The answer is apparently not, at least on a movie screen. Lawrence is already a three-time Academy Award nominee and a best actress winner for her performance as a troubled young woman in Silver Linings Playbook in 2012. The 25-year-old actress takes center stage in this based-on-real-life saga of Miracle Mop inventor Joy Mangano.
Lawrence returns to the Oscar hunt with the same grim determination she displayed so well in Winter’s Bone, her gritty breakout film of 2010.
Much of the movie-going world knows Lawrence as Katniss Everdeen, the steely eyed champion of the common people in the Hunger Games fantasy action franchise. It is Lawrence’s ability to alternate between mass appeal projects and meaty acting challenges like Joy that could keep Lawrence on top for the long run; a la Sandra Bullock or even Meryl Streep.
At first I was slightly thrown off by the way director/co-screenwriter David O. Russell opens this film with a darkly comic spoof of a TV soap opera that serves as the bizarre Greek Chorus in this riveting four-generational biography.

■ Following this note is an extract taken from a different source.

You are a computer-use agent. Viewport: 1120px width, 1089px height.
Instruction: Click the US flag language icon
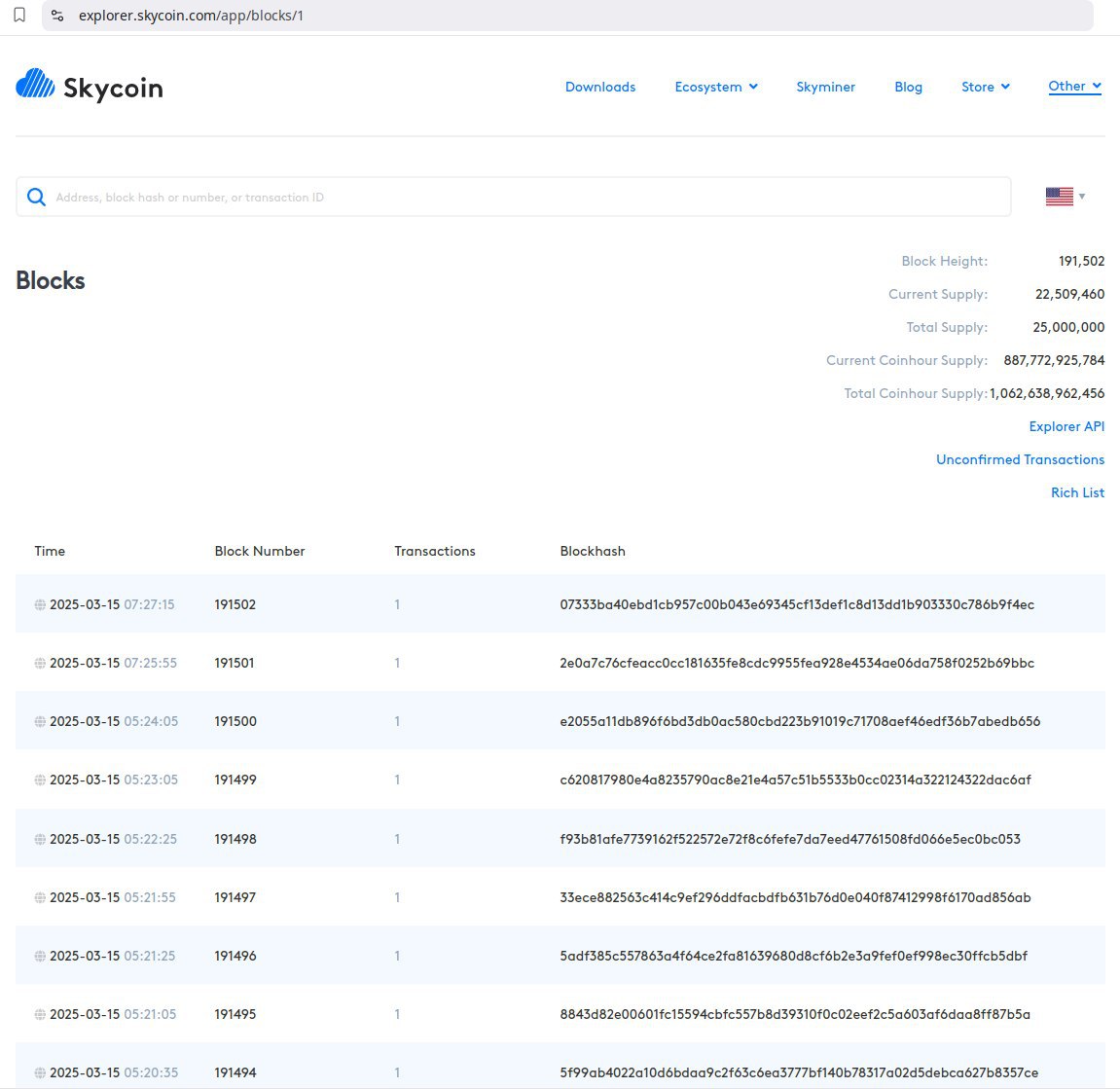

Joy is a 1980s young single New York mom so blitzed by the loser cards life has dealt her that she barely reacts when her divorced dad (De Niro) moves into her basement after yet another failed relationship. Joy’s ex Tony (Edgar Ramirez), a lounge singer with dreams of becoming the next Tom Jones, is already living down there. His words of welcome to his former father-in-law: “You touch my microphone and I will kill you.”
Even though Joy appears stunned by her struggles, Lawrence is skilled enough to show through her eyes that no matter how tough life gets, she will eventually take charge.
De Niro is also magnificent as Rudy, a father with anger issues and no rudder to navigate his own stormy life waters. Bradley plays it low-key as the QVC television exec who sees the value in Joy’s revolutionary mop, taking a backseat to his leading lady. That was not the case with Silver Linings Playbook, also directed by Russell.
Joy (Rated PG-13), though a tough emotional ride, is 126 minutes well spent. On my scale of 1-to-4 jalapeños, it earns an outstanding 3½.